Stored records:

* * * * * * *

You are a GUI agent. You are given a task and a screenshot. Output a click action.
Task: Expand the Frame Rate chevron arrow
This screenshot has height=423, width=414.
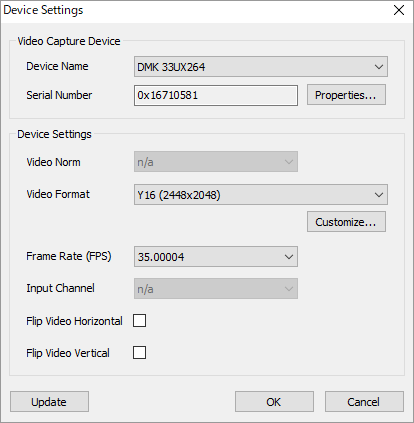click(289, 257)
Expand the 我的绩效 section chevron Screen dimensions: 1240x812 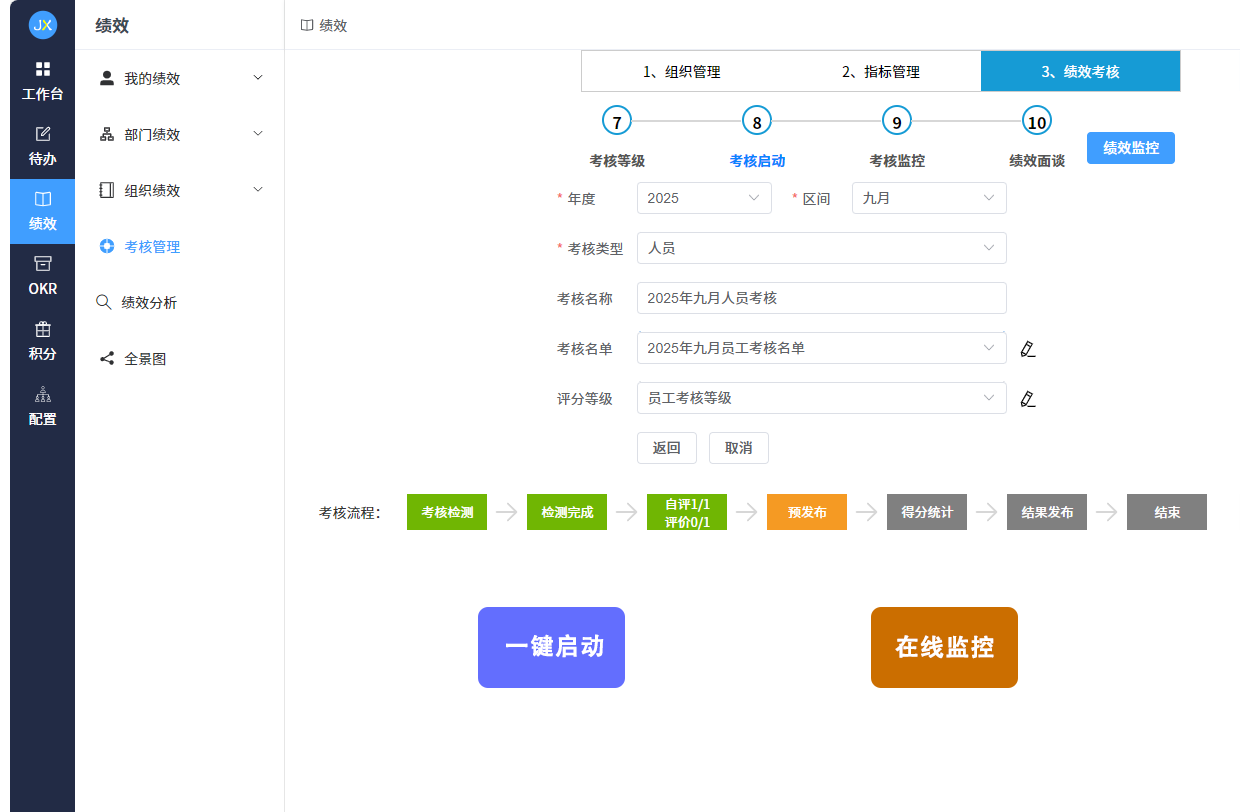[x=258, y=77]
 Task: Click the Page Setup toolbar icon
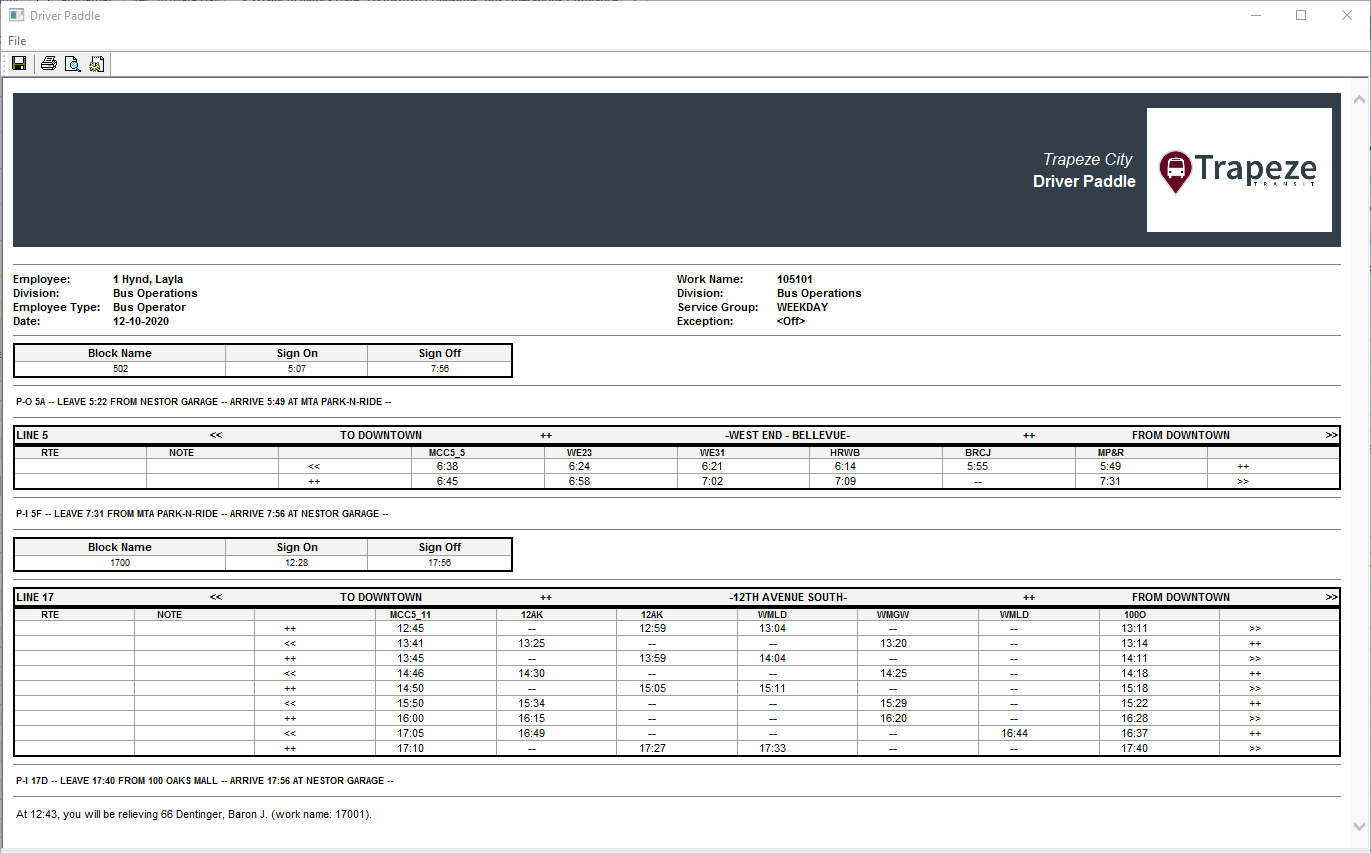tap(96, 64)
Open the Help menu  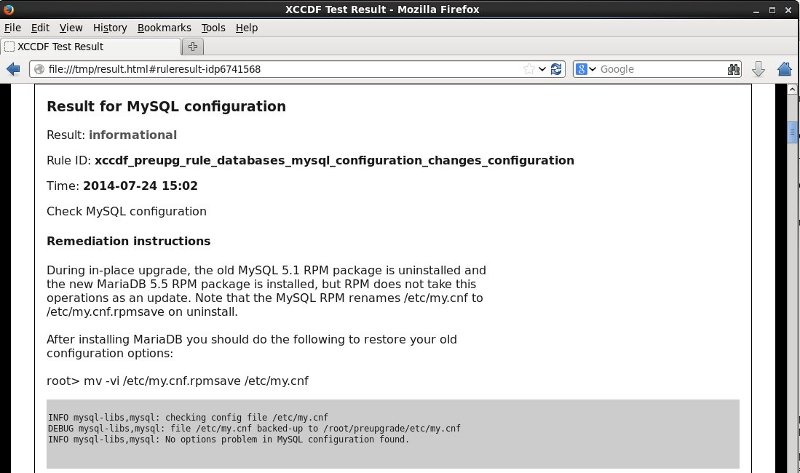[247, 28]
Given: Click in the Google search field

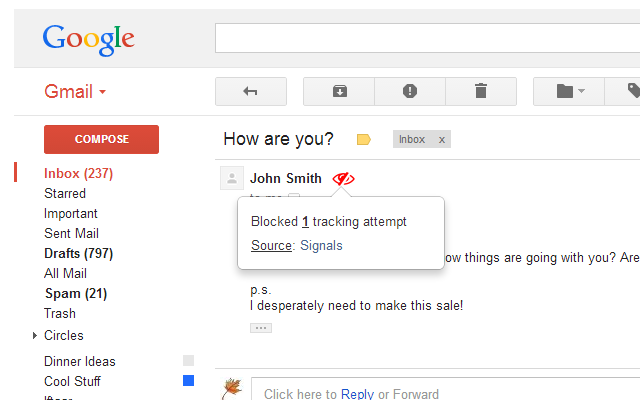Looking at the screenshot, I should pos(427,38).
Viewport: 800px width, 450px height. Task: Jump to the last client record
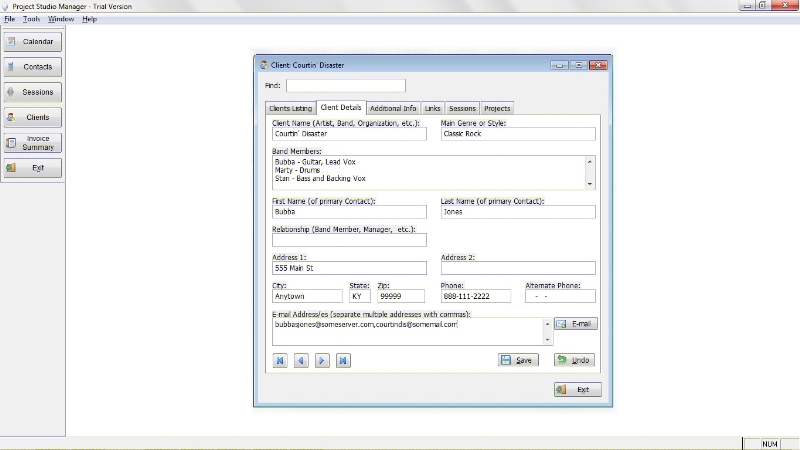point(343,360)
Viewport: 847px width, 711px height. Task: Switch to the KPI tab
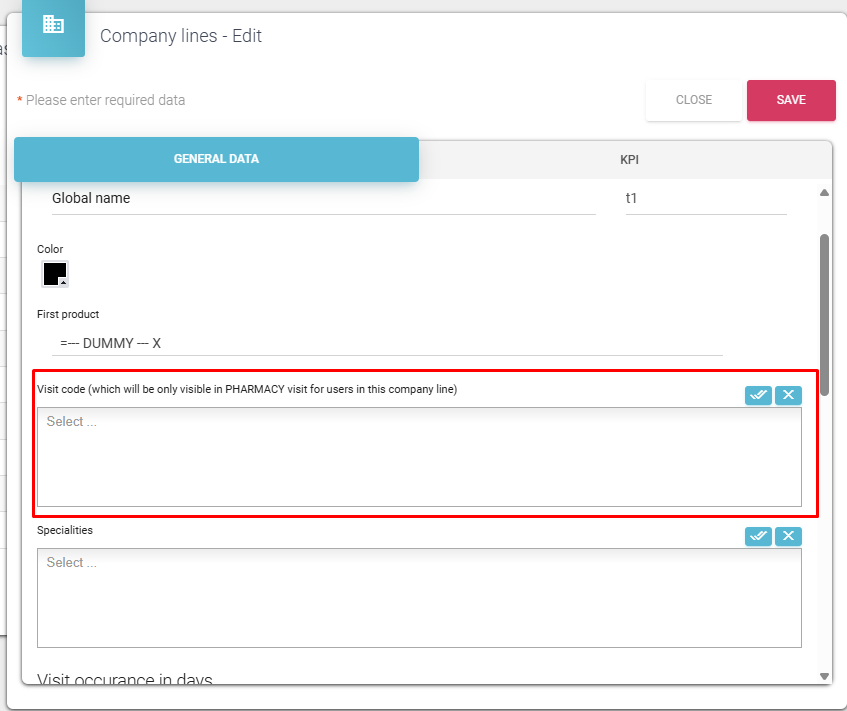pos(629,160)
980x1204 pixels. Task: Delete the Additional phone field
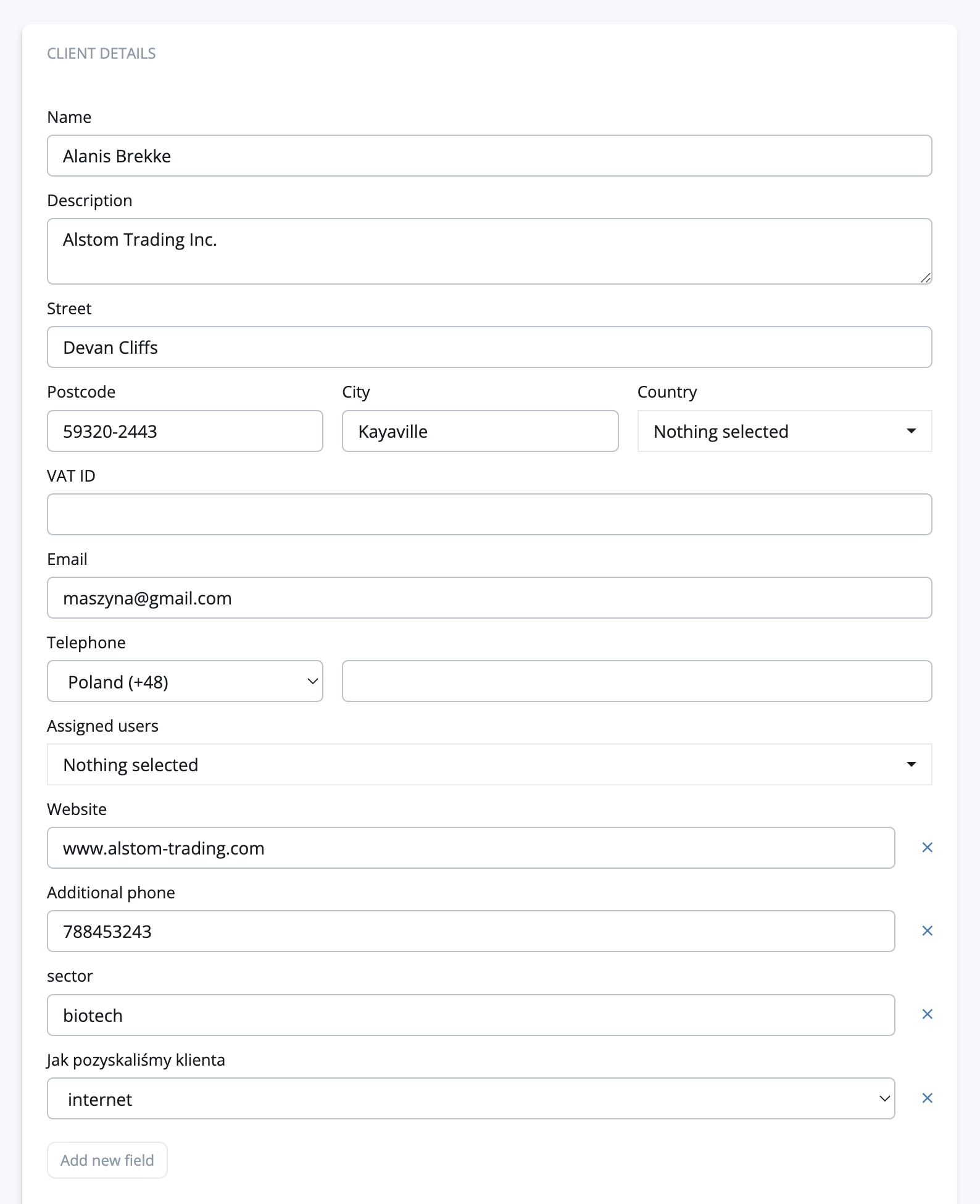(x=927, y=931)
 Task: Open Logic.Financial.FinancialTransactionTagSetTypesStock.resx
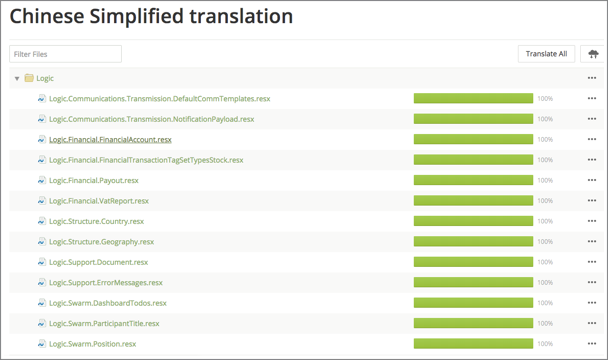146,160
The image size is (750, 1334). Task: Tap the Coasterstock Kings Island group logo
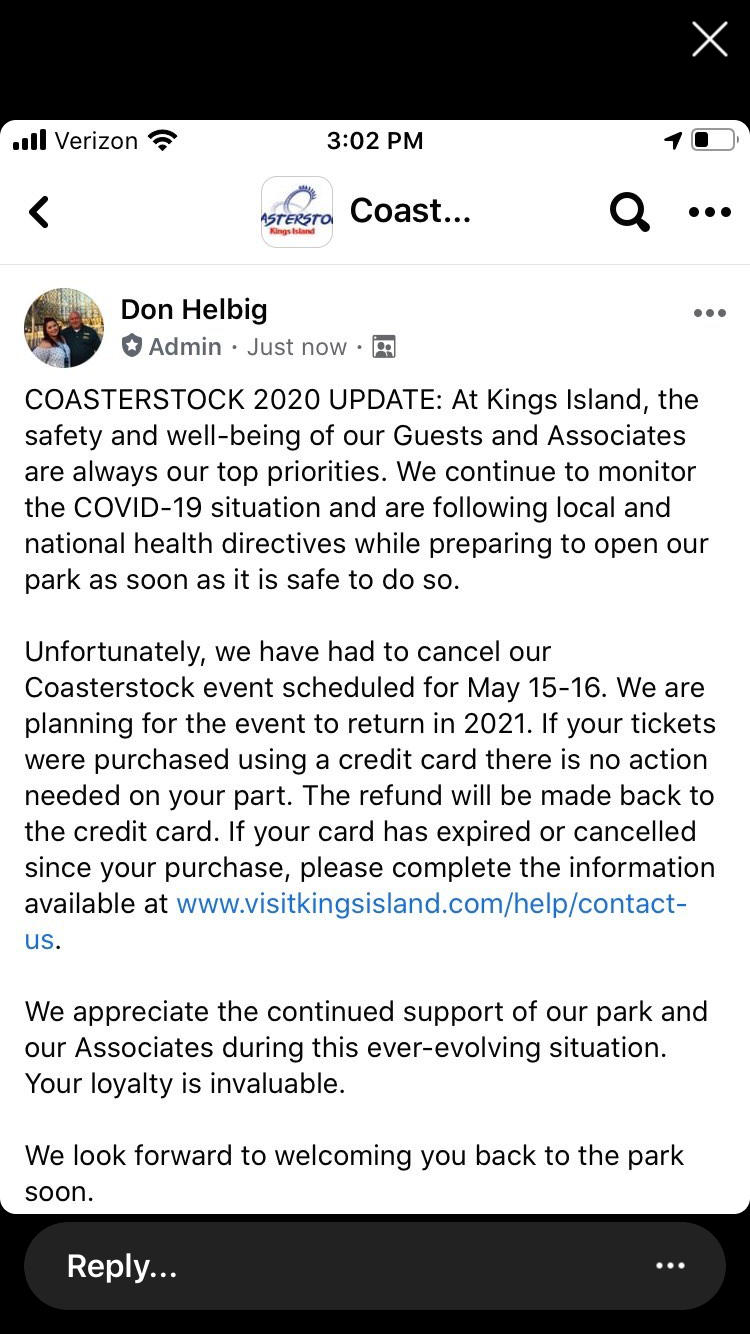coord(296,212)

* * * * * * *

WHAT TO DO: Looking at the records above, extract only the lines from the one with "Viewport: 847px width, 711px" through the last line, exactly, with the pictures left out.

SOLUTION:
Viewport: 847px width, 711px height. Task: Switch to the KPI tab
pos(629,160)
980x1204 pixels. Task: Delete the Additional phone field
(x=927, y=931)
 Task: Open Logic.Financial.FinancialTransactionTagSetTypesStock.resx
146,160
The image size is (750, 1334). Task: Tap the Coasterstock Kings Island group logo
coord(296,212)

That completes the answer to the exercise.